The results of this deep dive — including identification of several novel biomarkers of response — were reported on September 7 in the journal Nature Medicine.
Beyond PD-1 and TMB
Among the variables the team analyzed were levels of a biomarker called PD-L1 (a common immunotherapy target) and the number of mutations present in the tumor (dubbed tumor mutation burden or TMB). Both these measures have been associated with improved responsiveness and better survival in other cancer types. Somewhat surprisingly, neither measure correlated to a better response to the immunotherapy and targeted therapy combination in this trial.
In addition to these well-known biomarkers, the scientists also looked for patterns of gene activity and specific genetic mutations that correlated with treatment response. Here, they found clear contenders.
In particular, they identified a set of 26 genes whose activity correlated with progression-free survival (PFS) in the combination arm of the trial. They dubbed this the “Renal 101 Immuno signature.” They also identified mutations in 11 other genes that were associated with differences in PFS in the combination arm.
Likewise, in the sunitinib-only arm, the investigators found a specific pattern of gene activity that correlated with longer progression-free survival. Because the genes are mostly involved in generating new blood vessels, a process called angiogenesis, they dubbed this the “Renal 101 Angio signature.”

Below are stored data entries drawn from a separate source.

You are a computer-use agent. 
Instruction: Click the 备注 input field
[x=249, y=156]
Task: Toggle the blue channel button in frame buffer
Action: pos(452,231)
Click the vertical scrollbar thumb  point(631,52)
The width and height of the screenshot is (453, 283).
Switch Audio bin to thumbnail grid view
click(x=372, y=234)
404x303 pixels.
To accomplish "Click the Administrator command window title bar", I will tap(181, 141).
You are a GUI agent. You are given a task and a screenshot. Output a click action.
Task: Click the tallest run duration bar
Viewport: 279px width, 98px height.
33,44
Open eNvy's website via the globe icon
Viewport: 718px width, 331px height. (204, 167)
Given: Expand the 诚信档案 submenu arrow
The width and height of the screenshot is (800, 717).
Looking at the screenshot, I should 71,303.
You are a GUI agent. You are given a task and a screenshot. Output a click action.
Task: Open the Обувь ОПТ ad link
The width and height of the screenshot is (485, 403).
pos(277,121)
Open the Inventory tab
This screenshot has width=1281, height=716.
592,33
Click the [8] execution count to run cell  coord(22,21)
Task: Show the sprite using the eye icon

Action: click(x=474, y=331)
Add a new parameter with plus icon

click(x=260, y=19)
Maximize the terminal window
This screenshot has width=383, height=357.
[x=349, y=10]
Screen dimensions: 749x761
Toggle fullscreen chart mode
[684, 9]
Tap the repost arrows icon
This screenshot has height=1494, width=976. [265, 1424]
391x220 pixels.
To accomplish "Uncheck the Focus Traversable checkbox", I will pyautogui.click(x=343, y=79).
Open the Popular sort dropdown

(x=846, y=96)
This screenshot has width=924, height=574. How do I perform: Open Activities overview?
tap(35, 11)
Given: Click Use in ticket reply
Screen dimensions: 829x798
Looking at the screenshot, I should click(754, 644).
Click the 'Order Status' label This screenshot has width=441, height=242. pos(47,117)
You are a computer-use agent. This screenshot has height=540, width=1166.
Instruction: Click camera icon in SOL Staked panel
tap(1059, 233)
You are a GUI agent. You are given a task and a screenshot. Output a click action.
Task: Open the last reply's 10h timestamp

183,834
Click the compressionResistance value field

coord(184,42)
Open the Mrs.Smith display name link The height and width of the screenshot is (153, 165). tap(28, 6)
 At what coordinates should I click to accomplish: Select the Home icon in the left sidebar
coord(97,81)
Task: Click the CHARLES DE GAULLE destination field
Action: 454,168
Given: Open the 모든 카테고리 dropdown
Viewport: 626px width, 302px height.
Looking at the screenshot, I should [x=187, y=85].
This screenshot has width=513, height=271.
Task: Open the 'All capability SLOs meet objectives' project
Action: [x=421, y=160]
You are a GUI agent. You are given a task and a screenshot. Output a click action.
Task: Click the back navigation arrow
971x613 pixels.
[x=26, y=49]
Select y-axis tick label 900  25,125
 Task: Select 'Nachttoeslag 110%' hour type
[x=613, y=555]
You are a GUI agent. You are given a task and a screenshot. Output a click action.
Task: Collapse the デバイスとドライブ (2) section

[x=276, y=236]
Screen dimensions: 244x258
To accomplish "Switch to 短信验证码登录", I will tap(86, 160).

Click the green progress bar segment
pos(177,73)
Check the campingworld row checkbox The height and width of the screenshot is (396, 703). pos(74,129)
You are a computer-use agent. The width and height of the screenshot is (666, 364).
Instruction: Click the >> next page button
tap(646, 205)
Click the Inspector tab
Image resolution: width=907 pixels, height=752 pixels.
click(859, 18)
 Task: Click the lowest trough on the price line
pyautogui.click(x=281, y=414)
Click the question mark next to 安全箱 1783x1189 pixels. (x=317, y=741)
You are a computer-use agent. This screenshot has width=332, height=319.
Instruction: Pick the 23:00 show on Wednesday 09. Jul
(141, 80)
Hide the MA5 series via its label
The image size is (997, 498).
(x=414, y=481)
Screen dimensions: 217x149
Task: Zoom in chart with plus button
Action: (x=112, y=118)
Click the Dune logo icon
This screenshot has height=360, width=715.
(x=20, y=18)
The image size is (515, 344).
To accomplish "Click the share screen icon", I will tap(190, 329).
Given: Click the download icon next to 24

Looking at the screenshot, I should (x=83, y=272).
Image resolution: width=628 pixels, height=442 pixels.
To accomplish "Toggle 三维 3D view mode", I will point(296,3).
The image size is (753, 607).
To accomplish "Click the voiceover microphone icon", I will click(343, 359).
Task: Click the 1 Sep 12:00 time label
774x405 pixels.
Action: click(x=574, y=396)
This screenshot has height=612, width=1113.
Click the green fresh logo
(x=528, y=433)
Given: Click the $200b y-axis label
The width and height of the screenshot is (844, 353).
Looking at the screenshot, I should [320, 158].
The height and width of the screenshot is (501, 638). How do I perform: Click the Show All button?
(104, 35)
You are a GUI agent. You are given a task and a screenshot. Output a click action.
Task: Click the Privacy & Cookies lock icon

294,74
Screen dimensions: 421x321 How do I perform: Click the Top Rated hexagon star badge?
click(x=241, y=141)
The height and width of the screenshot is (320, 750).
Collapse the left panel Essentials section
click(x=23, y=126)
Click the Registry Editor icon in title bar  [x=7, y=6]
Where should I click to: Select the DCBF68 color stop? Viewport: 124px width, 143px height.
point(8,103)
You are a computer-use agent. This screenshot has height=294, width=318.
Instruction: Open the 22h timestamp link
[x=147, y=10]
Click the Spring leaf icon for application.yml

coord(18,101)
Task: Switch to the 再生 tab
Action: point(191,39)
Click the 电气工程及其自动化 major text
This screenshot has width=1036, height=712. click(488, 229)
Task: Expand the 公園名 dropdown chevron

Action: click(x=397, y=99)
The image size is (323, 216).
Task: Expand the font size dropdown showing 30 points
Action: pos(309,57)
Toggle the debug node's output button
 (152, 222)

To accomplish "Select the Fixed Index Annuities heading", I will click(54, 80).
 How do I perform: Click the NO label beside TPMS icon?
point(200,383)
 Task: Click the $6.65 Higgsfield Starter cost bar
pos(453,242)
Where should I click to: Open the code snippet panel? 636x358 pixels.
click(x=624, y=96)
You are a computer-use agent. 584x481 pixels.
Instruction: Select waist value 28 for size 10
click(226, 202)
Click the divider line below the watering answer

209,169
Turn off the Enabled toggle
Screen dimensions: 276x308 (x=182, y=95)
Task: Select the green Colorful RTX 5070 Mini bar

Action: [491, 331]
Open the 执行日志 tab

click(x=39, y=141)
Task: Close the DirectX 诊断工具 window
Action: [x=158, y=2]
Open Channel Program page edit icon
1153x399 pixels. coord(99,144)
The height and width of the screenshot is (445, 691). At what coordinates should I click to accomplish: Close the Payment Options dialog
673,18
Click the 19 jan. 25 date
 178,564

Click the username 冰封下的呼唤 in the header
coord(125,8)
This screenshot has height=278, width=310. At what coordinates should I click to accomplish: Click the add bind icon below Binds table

By testing for these specific markers in tumors, doctors could potentially personalize treatments for patients based on whether they are more or less likely to respond. The gene signatures and mutations also provide scientists with new avenues of biological research to understand how these genes are contributing to the response.
“My priority right now as a clinical investigator in kidney cancer is to help facilitate this kind of collaborative translational research between clinicians and laboratory scientists so that we can identify why these new combinations are working and maybe develop even better treatments as a result,” he says.